**The problem**
Translate this sentence from the Neighbours excerpt below into Spanish: "David, Liljana and Serena hug one another as the plane crashes into Bass Strait."

Paul Robinson (Stefan Dennis) offers Liljana a job as manager of his charity the Helen Daniels Trust. David becomes obsessed with his work and Liljana begins an affair with Paul and she and David separate, devastating Serena. When Liljana finds out about Paul's plot to destroy Erinsborough, she returns to David.

As part of the Lassiter's complex 20th anniversary celebrations, the Bishops and several of their neighbours boarded, Paul's son Robert (Adam Hunter) plants a bomb on the plane which explodes during the flight. David, Liljana and Serena hug one another as the plane crashes into Bass Strait. David's body is later recovered, but Liljana and Serena's bodies are not. At Serena and Liljana's memorial service, Susan Kennedy (Jackie Woodburne) reads a eulogy for her friend.

==Reception==
The BBC said Liljana's most notable moment was "Revealing that she initially only got together with David because she was pregnant." Brian Courtis of The Age said that Liljana was one of the "desperates of Ramsay Street" that were straight talking. He added that "poor David doesn't just need a good lawyer" due to the manner that Liljana bemoans him. In 2015, a Herald Sun reporter included Liljana's death in their "Neighbours' 30 most memorable moments" feature.

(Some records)
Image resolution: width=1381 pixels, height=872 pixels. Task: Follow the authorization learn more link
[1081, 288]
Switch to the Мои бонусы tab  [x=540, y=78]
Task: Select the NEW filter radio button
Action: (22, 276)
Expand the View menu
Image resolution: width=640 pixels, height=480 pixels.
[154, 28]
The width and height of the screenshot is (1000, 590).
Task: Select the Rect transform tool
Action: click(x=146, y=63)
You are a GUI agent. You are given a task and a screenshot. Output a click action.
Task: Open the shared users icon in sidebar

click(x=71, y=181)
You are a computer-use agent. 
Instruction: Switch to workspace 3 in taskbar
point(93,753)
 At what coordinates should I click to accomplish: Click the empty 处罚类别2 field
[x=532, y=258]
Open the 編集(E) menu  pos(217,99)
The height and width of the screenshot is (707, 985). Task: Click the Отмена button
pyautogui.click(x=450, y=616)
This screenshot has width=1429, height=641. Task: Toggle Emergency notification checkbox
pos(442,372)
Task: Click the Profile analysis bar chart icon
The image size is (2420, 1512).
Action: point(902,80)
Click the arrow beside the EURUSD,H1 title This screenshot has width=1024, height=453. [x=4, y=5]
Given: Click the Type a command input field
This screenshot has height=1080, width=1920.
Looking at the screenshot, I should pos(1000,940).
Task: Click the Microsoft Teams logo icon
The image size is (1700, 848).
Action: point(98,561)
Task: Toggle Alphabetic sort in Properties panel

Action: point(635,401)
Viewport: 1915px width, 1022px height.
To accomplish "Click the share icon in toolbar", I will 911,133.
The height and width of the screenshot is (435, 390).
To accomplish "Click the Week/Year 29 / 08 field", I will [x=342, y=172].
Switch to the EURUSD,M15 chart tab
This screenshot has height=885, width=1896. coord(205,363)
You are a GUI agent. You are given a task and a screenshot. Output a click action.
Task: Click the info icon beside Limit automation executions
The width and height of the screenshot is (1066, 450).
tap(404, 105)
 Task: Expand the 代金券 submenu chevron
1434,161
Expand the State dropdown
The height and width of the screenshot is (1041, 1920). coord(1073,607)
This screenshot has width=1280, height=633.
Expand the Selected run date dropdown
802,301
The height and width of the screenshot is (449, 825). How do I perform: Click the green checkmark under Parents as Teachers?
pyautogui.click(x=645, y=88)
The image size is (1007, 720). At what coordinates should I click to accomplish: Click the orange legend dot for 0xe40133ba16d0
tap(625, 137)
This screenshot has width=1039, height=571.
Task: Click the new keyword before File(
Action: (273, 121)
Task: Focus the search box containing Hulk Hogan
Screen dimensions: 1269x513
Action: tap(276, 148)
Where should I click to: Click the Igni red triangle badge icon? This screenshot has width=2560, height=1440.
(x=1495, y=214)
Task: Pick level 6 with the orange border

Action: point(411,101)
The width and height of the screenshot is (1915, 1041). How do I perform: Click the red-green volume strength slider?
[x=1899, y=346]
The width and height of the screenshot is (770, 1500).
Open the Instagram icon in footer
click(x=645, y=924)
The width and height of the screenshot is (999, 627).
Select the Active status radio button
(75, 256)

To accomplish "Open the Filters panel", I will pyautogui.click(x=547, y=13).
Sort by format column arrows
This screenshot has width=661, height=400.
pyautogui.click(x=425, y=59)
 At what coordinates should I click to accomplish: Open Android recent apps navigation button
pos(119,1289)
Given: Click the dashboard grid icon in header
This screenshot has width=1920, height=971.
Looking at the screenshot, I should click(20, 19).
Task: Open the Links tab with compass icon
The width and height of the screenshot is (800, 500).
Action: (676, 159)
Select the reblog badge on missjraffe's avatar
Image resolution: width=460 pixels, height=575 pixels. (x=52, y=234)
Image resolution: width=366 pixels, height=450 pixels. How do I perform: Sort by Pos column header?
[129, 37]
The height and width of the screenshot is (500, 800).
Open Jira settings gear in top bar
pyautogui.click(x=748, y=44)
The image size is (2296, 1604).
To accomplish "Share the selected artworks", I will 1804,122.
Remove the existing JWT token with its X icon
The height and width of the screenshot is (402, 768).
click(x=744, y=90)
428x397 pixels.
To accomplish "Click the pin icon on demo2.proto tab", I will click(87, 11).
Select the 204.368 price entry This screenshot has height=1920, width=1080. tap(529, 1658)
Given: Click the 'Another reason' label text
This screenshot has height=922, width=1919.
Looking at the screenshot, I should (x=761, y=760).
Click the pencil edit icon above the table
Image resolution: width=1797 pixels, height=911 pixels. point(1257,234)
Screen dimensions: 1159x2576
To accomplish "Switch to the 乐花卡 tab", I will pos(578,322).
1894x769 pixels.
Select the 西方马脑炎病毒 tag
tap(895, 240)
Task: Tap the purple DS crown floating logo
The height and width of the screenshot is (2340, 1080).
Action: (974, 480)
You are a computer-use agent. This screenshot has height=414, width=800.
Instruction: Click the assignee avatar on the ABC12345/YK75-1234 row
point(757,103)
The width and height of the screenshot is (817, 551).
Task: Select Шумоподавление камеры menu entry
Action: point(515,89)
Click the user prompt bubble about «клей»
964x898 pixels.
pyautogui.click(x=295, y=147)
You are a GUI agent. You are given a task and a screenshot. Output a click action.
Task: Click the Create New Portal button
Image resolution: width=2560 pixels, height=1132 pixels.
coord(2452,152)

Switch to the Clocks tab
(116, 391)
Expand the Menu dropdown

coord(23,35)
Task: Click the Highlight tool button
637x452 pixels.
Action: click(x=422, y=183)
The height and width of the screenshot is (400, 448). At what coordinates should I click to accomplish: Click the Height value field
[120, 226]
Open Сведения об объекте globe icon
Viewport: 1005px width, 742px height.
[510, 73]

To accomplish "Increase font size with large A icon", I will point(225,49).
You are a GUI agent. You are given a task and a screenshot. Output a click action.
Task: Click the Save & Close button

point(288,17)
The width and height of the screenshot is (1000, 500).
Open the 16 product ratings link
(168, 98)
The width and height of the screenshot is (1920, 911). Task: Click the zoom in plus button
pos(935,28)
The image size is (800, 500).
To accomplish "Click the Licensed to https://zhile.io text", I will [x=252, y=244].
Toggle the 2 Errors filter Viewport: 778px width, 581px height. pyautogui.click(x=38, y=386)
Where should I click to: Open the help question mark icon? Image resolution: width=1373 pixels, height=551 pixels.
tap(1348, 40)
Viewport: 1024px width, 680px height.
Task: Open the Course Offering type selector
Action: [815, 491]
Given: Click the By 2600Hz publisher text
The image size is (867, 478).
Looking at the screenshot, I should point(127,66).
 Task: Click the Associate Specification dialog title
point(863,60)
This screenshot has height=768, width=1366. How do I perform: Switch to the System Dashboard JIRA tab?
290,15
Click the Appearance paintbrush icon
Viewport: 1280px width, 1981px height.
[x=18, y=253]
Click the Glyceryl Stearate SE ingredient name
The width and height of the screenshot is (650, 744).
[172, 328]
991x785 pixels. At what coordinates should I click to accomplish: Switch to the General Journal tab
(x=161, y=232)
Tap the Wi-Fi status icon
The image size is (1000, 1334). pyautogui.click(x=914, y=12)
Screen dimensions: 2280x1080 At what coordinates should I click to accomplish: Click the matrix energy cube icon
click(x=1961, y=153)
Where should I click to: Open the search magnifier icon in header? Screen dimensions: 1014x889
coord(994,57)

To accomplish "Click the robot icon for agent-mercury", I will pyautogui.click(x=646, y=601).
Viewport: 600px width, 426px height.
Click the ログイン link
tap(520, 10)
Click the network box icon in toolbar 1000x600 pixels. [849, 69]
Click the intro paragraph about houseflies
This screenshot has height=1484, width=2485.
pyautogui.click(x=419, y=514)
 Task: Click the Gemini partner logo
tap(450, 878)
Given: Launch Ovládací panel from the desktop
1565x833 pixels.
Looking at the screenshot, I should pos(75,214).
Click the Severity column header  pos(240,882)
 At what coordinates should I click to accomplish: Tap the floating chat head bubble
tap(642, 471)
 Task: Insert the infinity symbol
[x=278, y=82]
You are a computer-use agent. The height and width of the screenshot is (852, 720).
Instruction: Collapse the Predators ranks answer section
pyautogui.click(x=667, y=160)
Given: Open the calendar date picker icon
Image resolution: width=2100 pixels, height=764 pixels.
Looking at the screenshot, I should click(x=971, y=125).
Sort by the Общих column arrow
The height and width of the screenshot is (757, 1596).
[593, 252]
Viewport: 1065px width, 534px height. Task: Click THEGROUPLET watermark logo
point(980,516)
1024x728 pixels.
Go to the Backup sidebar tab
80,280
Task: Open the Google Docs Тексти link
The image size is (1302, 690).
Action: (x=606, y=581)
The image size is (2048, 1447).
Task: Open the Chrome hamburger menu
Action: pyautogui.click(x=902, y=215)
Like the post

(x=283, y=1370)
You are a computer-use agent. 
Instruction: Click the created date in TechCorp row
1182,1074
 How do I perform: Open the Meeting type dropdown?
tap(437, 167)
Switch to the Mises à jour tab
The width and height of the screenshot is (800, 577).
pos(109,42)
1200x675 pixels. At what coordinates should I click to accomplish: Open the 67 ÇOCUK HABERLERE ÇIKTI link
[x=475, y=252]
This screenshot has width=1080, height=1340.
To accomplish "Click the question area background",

**Written answer**
David, Liljana y Serena se abrazan mientras el avión se estrella en el estrecho de Bass.